By putting our mind to it, we can, in many outward ways, achieve the same results that Salvation brings to pass. The difference is that one is just that, an outside work. The other springs from a heart change. And therein lays the difference! So many times we hear Christians say, “I know I shouldn’t but I just can’t help myself.’ And they keep falling back into the same sins. That is the indication of a Christian whose profession of Salvation is based on a program of self improvement.
Salvation is a free gift. It was offered to us when we had done nothing whatsoever to deserve it. When we come repenting it is bestowed on us with all love from the hand of the Father. Sins are forgiven and cast as far as the east is from the west. But instilled with in us is a portion of that great love which offered a Son on Calvary to die for us. That Love prompts us to not only ask forgiveness but to offer our entire life and being back to Him in return.

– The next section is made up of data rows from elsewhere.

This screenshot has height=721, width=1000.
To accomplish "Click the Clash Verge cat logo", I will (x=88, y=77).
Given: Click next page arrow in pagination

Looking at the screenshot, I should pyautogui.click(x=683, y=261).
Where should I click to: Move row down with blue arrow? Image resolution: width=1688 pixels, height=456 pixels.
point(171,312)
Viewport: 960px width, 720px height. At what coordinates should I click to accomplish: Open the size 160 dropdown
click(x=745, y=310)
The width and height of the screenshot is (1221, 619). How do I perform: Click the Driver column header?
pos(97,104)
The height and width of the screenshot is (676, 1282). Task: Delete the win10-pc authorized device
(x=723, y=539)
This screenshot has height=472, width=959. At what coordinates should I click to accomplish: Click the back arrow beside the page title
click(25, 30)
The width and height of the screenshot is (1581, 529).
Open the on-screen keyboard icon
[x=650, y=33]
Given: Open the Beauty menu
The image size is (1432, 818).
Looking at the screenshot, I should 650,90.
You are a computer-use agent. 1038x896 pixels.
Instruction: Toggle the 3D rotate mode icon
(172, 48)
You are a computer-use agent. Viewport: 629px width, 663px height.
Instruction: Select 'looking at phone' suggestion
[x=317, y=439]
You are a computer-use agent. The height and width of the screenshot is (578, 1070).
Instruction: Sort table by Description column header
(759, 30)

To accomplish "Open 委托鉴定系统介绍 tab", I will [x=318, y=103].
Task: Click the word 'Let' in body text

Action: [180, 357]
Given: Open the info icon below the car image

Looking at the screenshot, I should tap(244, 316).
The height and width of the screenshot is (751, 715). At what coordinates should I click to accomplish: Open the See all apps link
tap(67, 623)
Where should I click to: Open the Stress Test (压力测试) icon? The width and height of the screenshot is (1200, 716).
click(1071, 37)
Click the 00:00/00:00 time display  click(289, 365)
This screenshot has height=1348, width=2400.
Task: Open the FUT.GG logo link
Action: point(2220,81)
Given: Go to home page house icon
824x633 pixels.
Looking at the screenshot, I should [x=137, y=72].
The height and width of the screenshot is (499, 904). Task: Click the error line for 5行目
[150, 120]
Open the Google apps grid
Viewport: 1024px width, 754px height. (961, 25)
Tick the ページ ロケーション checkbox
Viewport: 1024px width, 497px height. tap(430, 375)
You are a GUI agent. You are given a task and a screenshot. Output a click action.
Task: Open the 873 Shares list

That offering is the implement of the change in our life. It prompts us to lay aside the sins that so easily beset us. It prompts us to become Warriors in His service and put away childish things. It results in the works that demonstrate the accomplishment Faith has carried out in our life. Those works go deeper than a simple change on the outside. They are evidence of a change on the inside. And THAT makes all the difference when it comes to our eternal destiny. God doesn’t ask us to simply ‘better ourselves;’ He asks for our submission to his will. When we come to Jesus we aren’t told to embark on a program of self improvement, we are told to submit our will to His and allow Him to mold us into New People.

1 comment:

  1. Loved the song and am in agreement with you on your blog notes. You have said it well..."God doesn't ask us to simply 'better ourselves'; He asks for our submission to His will." Amen!!